(Work task): Restate the whole listing word for word, missing no line.

*** Opening of Data provided ***

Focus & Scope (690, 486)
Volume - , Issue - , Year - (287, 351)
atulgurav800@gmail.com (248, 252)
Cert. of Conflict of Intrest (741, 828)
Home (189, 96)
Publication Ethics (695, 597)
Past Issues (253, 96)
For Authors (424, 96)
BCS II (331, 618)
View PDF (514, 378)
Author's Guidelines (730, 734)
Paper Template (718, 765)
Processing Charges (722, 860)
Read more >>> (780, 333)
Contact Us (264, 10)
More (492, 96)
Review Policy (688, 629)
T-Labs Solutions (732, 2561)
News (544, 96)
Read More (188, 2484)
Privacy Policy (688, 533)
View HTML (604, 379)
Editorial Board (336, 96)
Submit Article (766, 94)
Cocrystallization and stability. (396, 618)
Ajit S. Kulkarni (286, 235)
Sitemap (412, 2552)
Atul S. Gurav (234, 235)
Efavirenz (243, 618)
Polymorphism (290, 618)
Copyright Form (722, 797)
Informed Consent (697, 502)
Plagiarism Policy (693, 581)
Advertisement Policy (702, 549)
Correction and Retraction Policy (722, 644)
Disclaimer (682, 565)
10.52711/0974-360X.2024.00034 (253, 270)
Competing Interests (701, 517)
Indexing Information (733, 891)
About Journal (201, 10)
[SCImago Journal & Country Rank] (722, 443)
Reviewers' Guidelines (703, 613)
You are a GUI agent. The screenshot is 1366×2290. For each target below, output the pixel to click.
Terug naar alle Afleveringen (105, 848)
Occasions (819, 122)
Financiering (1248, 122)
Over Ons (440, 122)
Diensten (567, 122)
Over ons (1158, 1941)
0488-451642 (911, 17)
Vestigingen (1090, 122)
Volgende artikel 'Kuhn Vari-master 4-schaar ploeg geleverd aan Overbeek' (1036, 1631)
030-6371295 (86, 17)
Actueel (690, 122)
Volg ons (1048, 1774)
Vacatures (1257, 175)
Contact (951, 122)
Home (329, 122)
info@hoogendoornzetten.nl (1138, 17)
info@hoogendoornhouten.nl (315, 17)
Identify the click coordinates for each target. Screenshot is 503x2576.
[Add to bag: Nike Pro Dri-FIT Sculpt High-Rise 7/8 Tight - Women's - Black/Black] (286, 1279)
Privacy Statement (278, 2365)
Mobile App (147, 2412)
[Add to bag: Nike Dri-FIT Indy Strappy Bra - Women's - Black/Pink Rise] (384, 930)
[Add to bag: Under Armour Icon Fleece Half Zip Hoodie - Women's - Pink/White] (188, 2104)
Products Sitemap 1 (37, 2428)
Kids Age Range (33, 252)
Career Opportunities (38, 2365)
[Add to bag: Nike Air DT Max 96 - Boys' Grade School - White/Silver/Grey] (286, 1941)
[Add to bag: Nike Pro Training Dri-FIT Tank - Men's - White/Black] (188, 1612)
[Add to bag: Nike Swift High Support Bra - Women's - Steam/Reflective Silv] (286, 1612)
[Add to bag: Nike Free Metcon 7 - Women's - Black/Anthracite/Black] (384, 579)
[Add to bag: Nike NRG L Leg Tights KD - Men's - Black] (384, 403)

*** Close of Data provided ***

(Answer section):
Focus & Scope (690, 486)
Volume - , Issue - , Year - (287, 351)
atulgurav800@gmail.com (248, 252)
Cert. of Conflict of Intrest (741, 828)
Home (189, 96)
Publication Ethics (695, 597)
Past Issues (253, 96)
For Authors (424, 96)
BCS II (331, 618)
View PDF (514, 378)
Author's Guidelines (730, 734)
Paper Template (718, 765)
Processing Charges (722, 860)
Read more >>> (780, 333)
Contact Us (264, 10)
More (492, 96)
Review Policy (688, 629)
T-Labs Solutions (732, 2561)
News (544, 96)
Read More (188, 2484)
Privacy Policy (688, 533)
View HTML (604, 379)
Editorial Board (336, 96)
Submit Article (766, 94)
Cocrystallization and stability. (396, 618)
Ajit S. Kulkarni (286, 235)
Sitemap (412, 2552)
Atul S. Gurav (234, 235)
Efavirenz (243, 618)
Polymorphism (290, 618)
Copyright Form (722, 797)
Informed Consent (697, 502)
Plagiarism Policy (693, 581)
Advertisement Policy (702, 549)
Correction and Retraction Policy (722, 644)
Disclaimer (682, 565)
10.52711/0974-360X.2024.00034 (253, 270)
Competing Interests (701, 517)
Indexing Information (733, 891)
About Journal (201, 10)
[SCImago Journal & Country Rank] (722, 443)
Reviewers' Guidelines (703, 613)
You are a GUI agent. The screenshot is 1366×2290. For each target below, output the pixel to click.
Terug naar alle Afleveringen (105, 848)
Occasions (819, 122)
Financiering (1248, 122)
Over Ons (440, 122)
Diensten (567, 122)
Over ons (1158, 1941)
0488-451642 (911, 17)
Vestigingen (1090, 122)
Volgende artikel 'Kuhn Vari-master 4-schaar ploeg geleverd aan Overbeek' (1036, 1631)
030-6371295 (86, 17)
Actueel (690, 122)
Volg ons (1048, 1774)
Vacatures (1257, 175)
Contact (951, 122)
Home (329, 122)
info@hoogendoornzetten.nl (1138, 17)
info@hoogendoornhouten.nl (315, 17)
Identify the click coordinates for each target. Screenshot is 503x2576.
[Add to bag: Nike Pro Dri-FIT Sculpt High-Rise 7/8 Tight - Women's - Black/Black] (286, 1279)
Privacy Statement (278, 2365)
Mobile App (147, 2412)
[Add to bag: Nike Dri-FIT Indy Strappy Bra - Women's - Black/Pink Rise] (384, 930)
[Add to bag: Under Armour Icon Fleece Half Zip Hoodie - Women's - Pink/White] (188, 2104)
Products Sitemap 1 (37, 2428)
Kids Age Range (33, 252)
Career Opportunities (38, 2365)
[Add to bag: Nike Air DT Max 96 - Boys' Grade School - White/Silver/Grey] (286, 1941)
[Add to bag: Nike Pro Training Dri-FIT Tank - Men's - White/Black] (188, 1612)
[Add to bag: Nike Swift High Support Bra - Women's - Steam/Reflective Silv] (286, 1612)
[Add to bag: Nike Free Metcon 7 - Women's - Black/Anthracite/Black] (384, 579)
[Add to bag: Nike NRG L Leg Tights KD - Men's - Black] (384, 403)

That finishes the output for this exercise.